**Problems to solve**.
a) In the paper's author information, which school's bioinformatics core is listed as affiliation 4?
b) Quote the paper's author information from "Author information" to "Boston, MA, USA.".
c) Extend the paper's author information beyond its final line.

**Provided text**.
%%

Subcellular transcriptomes and proteomes of developing axon projections in the cerebral cortex.

Author information

1
Department of Stem Cell and Regenerative Biology, Center for Brain Science, and Harvard Stem Cell Institute, Harvard University, Cambridge, MA, USA. apoulopoulos@som.umaryland.edu.
2
Department of Pharmacology and Program in Neuroscience, University of Maryland School of Medicine, Baltimore, MD, USA. apoulopoulos@som.umaryland.edu.
3
Department of Stem Cell and Regenerative Biology, Center for Brain Science, and Harvard Stem Cell Institute, Harvard University, Cambridge, MA, USA.
4
Bioinformatics core, Harvard T. H. Chan School of Public Health, Harvard University, Boston, MA, USA.
5
Department of Stem Cell and Regenerative Biology, Center for Brain Science, and Harvard Stem Cell Institute, Harvard University, Cambridge, MA, USA. jeffrey_macklis@harvard.edu.

%%

Items from a dataset:
%%

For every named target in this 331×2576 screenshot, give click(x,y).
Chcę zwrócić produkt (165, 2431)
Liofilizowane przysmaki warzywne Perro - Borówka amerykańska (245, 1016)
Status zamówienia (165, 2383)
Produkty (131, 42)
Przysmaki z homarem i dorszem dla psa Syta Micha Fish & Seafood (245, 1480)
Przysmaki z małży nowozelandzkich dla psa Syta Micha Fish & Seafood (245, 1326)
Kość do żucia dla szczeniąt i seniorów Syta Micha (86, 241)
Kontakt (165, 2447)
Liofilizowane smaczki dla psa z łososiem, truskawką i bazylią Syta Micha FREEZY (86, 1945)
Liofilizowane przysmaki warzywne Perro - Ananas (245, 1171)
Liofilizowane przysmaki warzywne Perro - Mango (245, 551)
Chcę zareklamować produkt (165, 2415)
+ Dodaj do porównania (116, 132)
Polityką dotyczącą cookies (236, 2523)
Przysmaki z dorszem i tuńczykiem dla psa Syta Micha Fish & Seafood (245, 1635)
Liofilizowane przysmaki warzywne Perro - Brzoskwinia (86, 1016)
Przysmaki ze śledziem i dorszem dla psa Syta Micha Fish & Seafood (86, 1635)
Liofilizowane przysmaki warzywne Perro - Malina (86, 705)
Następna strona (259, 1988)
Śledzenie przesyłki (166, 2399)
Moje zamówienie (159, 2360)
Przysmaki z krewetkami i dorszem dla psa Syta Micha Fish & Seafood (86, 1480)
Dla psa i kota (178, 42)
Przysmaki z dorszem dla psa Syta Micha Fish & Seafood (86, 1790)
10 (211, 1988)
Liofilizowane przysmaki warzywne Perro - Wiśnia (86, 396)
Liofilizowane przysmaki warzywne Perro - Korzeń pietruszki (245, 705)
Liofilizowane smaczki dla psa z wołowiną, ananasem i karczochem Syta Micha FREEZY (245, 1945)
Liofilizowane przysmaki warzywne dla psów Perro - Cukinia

%%

**Outputs in order**.
a) The Harvard T. H. Chan School of Public Health, Harvard University.

b)
Author information

1
Department of Stem Cell and Regenerative Biology, Center for Brain Science, and Harvard Stem Cell Institute, Harvard University, Cambridge, MA, USA. apoulopoulos@som.umaryland.edu.
2
Department of Pharmacology and Program in Neuroscience, University of Maryland School of Medicine, Baltimore, MD, USA. apoulopoulos@som.umaryland.edu.
3
Department of Stem Cell and Regenerative Biology, Center for Brain Science, and Harvard Stem Cell Institute, Harvard University, Cambridge, MA, USA.
4
Bioinformatics core, Harvard T. H. Chan School of Public Health, Harvard University, Boston, MA, USA.

c)
Abstract

The development of neural circuits relies on axon projections establishing diverse, yet well-defined, connections between areas of the nervous system. Each projection is formed by growth cones-subcellular specializations at the tips of growing axons, encompassing sets of molecules that control projection-specific growth, guidance, and target selection1. To investigate the set of molecules within native growth cones that form specific connections, here we developed growth cone sorting and subcellular RNA-proteome mapping, an approach that identifies and quantifies local transcriptomes and proteomes from labelled growth cones of single projections in vivo. Using this approach on the developing callosal projection of the mouse cerebral cortex, we mapped molecular enrichments in trans-hemispheric growth cones relative to their parent cell bodies, producing paired subcellular proteomes and transcriptomes from single neuron subtypes directly from the brain. These data provide generalizable proof-of-principle for this approach, and reveal molecular specializations of the growth cone, including accumulations of the growth-regulating kinase mTOR2, together with mRNAs that contain mTOR-dependent motifs3,4. These findings illuminate the relationships between subcellular distributions of RNA and protein in developing projection neurons, and provide a systems-level approach for the discovery of subtype- and stage-specific molecular substrates of circuit wiring, miswiring, and the potential for regeneration.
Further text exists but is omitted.